There is nothing worse than being in a situation you are incapable of changing.

I blinked, trying to withstand the feeling of something knocking on my skull. I shooed it away with my hand. It touched nothing and I wasn’t so sure that there even had been anything there in the first place. It sure as hell got me awake though.

C-calm. Ocean and what not. Water. Oh man, am I thirsty again. I wish I had a nice cider. Or warm milk. Tomato juice. An ale, maybe.

Ugh, just thinking about it is making me even more parched. I gotta get up. Up as in… up! Up! UP!

My body was still heavily resisting commands to do anything else. I took a first step. One single action, ever miniscule and often overlooked in the daily running of things. Sun goes up, people stand up, sun goes down, people lie down. “Five more minutes” didn’t change this truth in the slightest.

It was still dark out – what a surprise - and “five more minutes” was sounding more enticing by the minute.

Temptation. Must. Resist.

Something crawled over my shoulder.

Gah! Fffff-

I brushed it off and just like that I got out of my grave for the second time that day.

Or night.

I guess at this point, the distinction is moot.

The air was deathly silent. Oddly fitting. I looked around and, after gathering the pittance of bravery I could, I rummaged through my grave.

Maybe something here’ll help me remember who I’m supposed to be.

There was rotted wood, dry as dust. Some equally eroded cloth. Metal bits and pieces.
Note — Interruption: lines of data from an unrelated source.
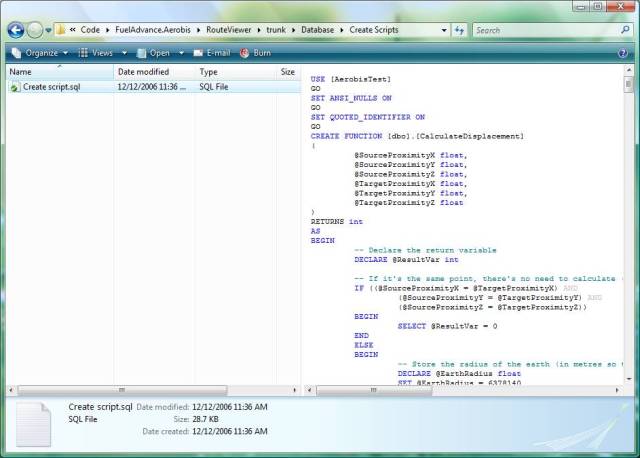640x458 pixels.
Task: Expand the address bar history dropdown
Action: (x=444, y=30)
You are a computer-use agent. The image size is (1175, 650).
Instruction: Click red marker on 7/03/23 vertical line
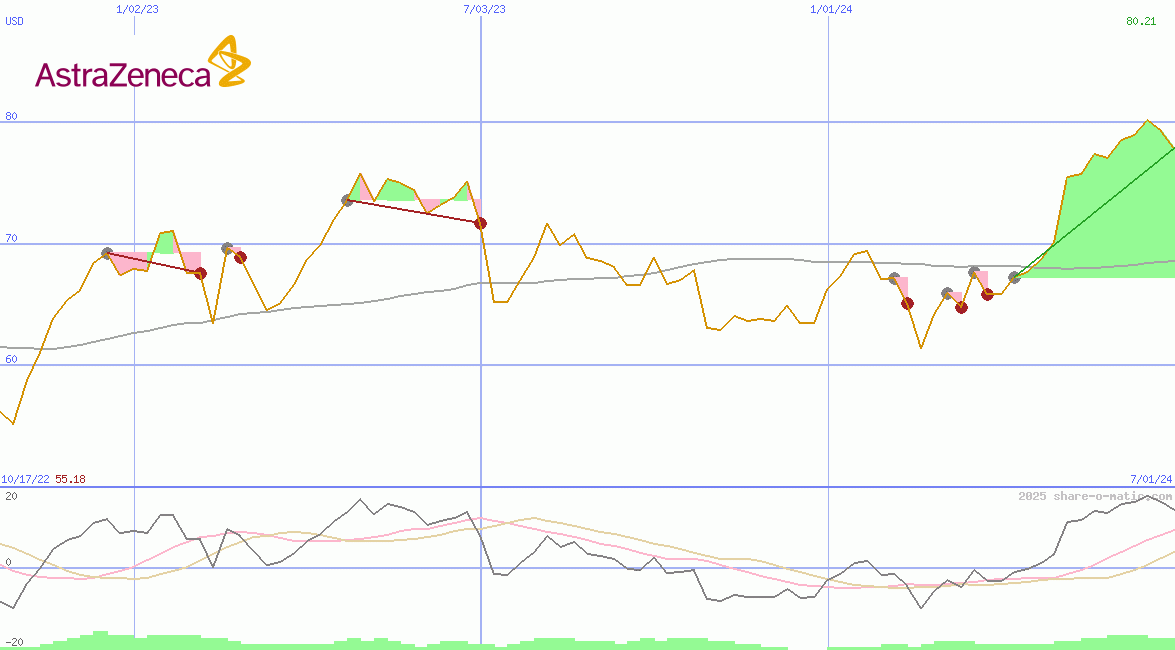480,223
Through the leather on my fingers, which itself felt uncomfortably dry and crumbly, I felt a round, no, oval shape of something metal, like two pieces of one whole.

Loot! Or, well, I guess it technically already belongs to me, seeing as I’m robbing my own grave. Haha. Only the second weirdest thing I’ve experienced in a day.

While holding it up, I saw that it was an ovaloid metal… thing. A pendant, maybe? I couldn’t make out much more than its rough shape, by touch and sight. Though, it looked like the kind that held something small and important inside.

I opened it up, a third of me expecting a family picture to fall out, another third readying myself for a spider or something to jump out at me. The last third was holding back judgement in the hopes of not getting my hopes up or down.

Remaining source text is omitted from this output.